** Opening Supplied data block **

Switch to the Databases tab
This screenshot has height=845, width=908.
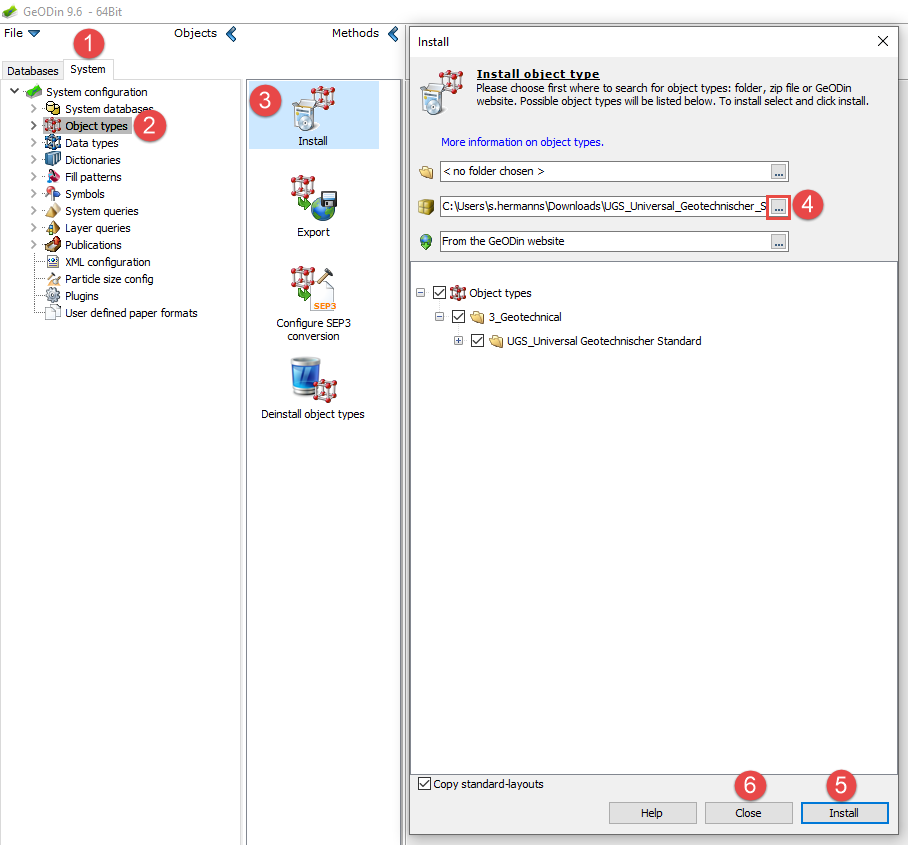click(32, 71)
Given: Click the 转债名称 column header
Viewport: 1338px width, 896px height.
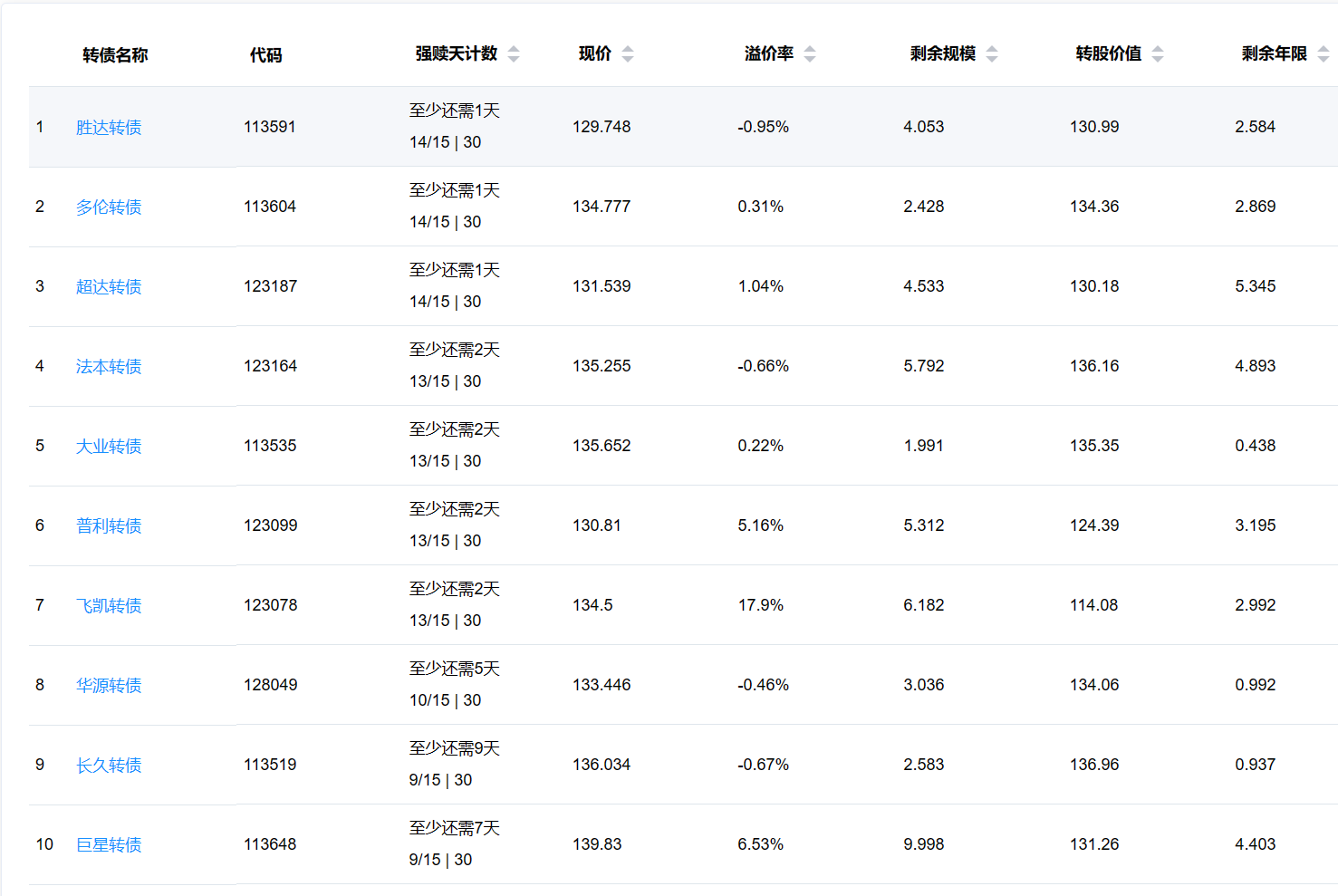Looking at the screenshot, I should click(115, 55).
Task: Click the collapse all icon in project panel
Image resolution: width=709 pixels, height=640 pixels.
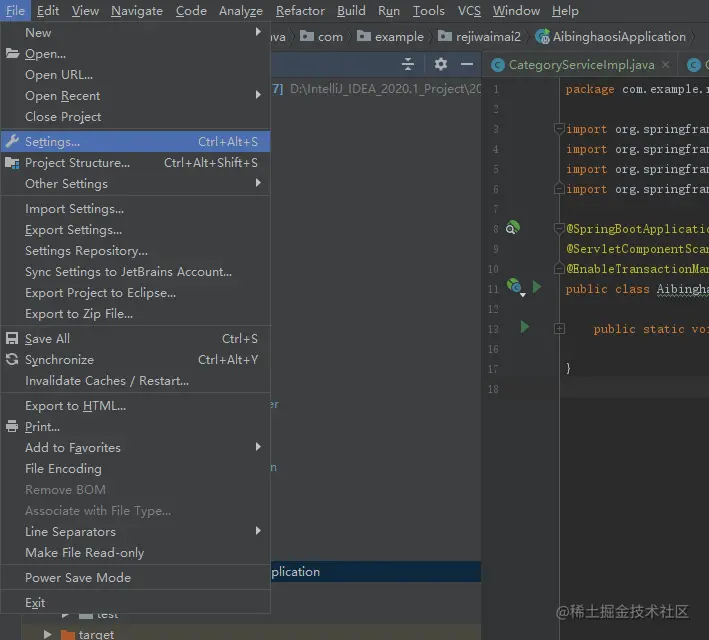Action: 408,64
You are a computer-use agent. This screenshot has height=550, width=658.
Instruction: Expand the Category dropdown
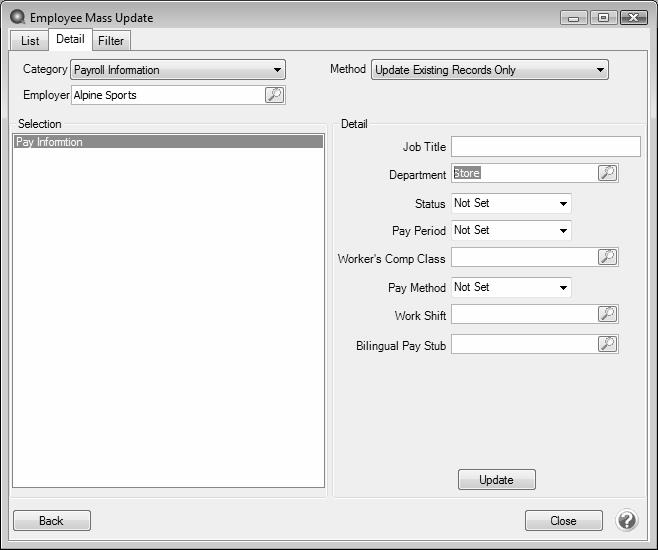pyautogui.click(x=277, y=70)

** Closing Supplied data block **

## Exercise
Copy exactly the lines from the one containing "Given: Click the 转债名称 column header" to the end of the records, both included, and leave the pictures out.

## Written answer
Given: Click the 转债名称 column header
Viewport: 1338px width, 896px height.
Looking at the screenshot, I should click(115, 55).
Task: Click the collapse all icon in project panel
Image resolution: width=709 pixels, height=640 pixels.
Action: 408,64
You are a computer-use agent. This screenshot has height=550, width=658.
Instruction: Expand the Category dropdown
pyautogui.click(x=277, y=70)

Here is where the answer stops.